# Smiths Everest Automatic 25 Jewels



## waterloowelshy77 (Sep 27, 2010)

Hi,

New member here looking for some info / advice.

I have recently come into possession of a Smiths Everest Automatic 25 Jewel watch. I believe it is rose gold - but am not sure if it is 9 carat or 18 carat. It has been passed onto me by my father who unfortunately passed away. I am trying to find out a bit more about the watch, but so far have not been able to find out much about it. It has been engraved on the rear as a retirement present and dated 1967. I still have the original display box and it appears to be in perfect working order - provided that it is constantl worn to keep the movement going.

I am basically looking to find out any info that i can on the watch. Value, etc. I will not be looking to sell it due to the personal connection, but wondered whether i should get it insured? Also, i dont think that it has ever been serviced and wondered if there were any reccomended places to take the watch to for a service. I am keen not to take it anywhere that would ruin it due to its significance to me.


----------



## Julian Latham (Jul 25, 2005)

Hello and welcome to the forum.

I am quite a fan of Smiths watches. A Google search should throw up quite a number of sites with information about the 'Made in England' models in particular.

James Merrens and smithswatches should home in on a site run by an expert on the subject - does a fantastic full service starting @ Â£45.

The Everest models were in celebration of the conquest of Mt. Everest in the Queen's Coronation year and were the top flight models in the range.

The greatest value of the watch is in your family connection - for prices ebay using 'smiths everest' should give a good idea of the range (but you'll soon be kicking yourself if you let it go)


----------



## waterloowelshy77 (Sep 27, 2010)

Julian Latham said:


> Hello and welcome to the forum.
> 
> I am quite a fan of Smiths watches. A Google search should throw up quite a number of sites with information about the 'Made in England' models in particular.
> 
> ...


Hi. Thanks for the reply. I definately wont be letting it go. Its far too close to my heart. I have tried googling ad finitum but i cant come up with the same model that i have. Everything seems to suggest a 19 movement everest automatic, but mine is definately 25 movements. Also mine is the automatic version, whereas all the others are manual. The link above is the only exact match that i can find to the version that i have, but it doesnt contain much detail. At the moment i have started wearing it every day as it needs to be on the wrist to keep time and im worried about taking it off incase it stops working. Although, having said that it seems to be doing fine after having been in a drawer for the past 20 years! So maybe i had better stop wearing daily and save it for best.


----------



## Julian Latham (Jul 25, 2005)

James Merrens site should be high on the list if you google "smithswatches" - there are examples of 25 jewel auto's.
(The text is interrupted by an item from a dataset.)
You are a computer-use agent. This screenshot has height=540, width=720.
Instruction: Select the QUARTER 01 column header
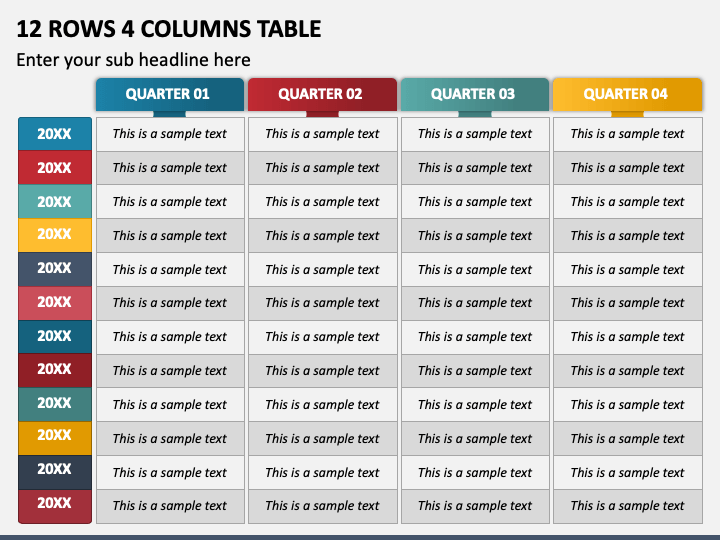[x=169, y=94]
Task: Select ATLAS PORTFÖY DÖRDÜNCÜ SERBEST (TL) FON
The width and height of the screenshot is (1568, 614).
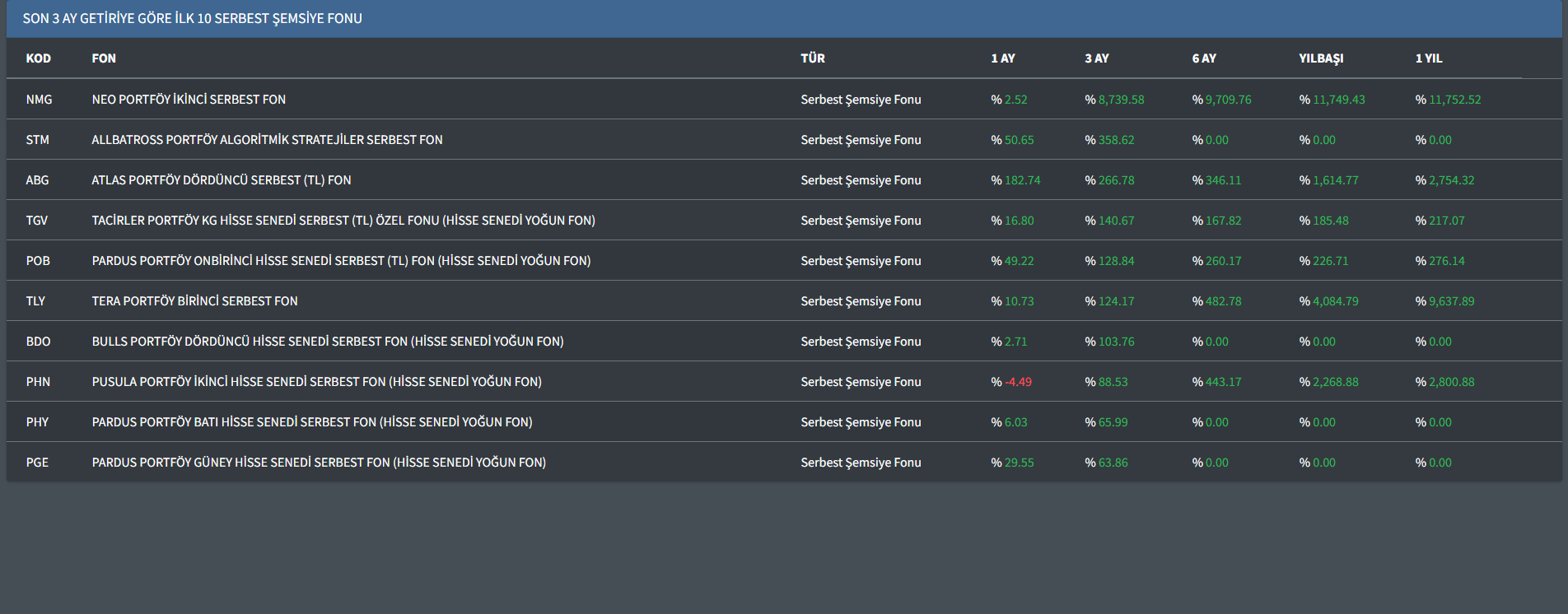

After lying idle for twenty years you would be well advised to get it serviced before running it for any length of time.


----------



## waterloowelshy77 (Sep 27, 2010)

Julian Latham said:


> James Merrens site should be high on the list if you google "smithswatches" - there are examples of 25 jewel auto's.
> 
> After lying idle for twenty years you would be well advised to get it serviced before running it for any length of time.
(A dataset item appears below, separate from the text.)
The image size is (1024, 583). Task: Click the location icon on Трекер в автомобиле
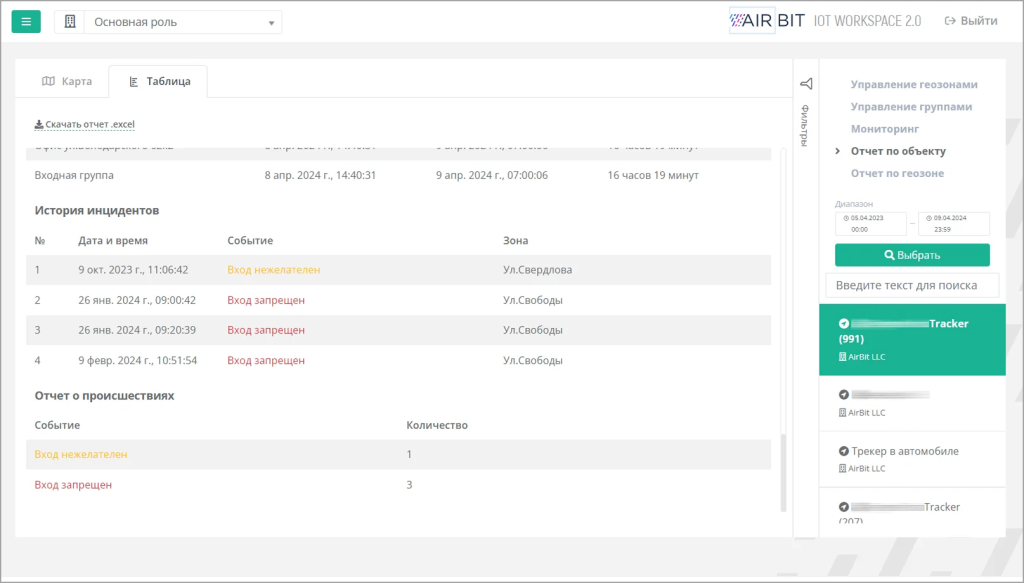[x=843, y=451]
Thanks again. I have got his details up and will get in touch with him about having serviced. Do you have any idea of likely value? - i am keen to wear the watch on a daily basis, as i really like it, but would happily put it away and only bring it out for special occasions if i am wearing something that is of too high a value for every day use. Having said that it wont be sold, so maybe i should not worry and just carry on enjoying wearing it.


----------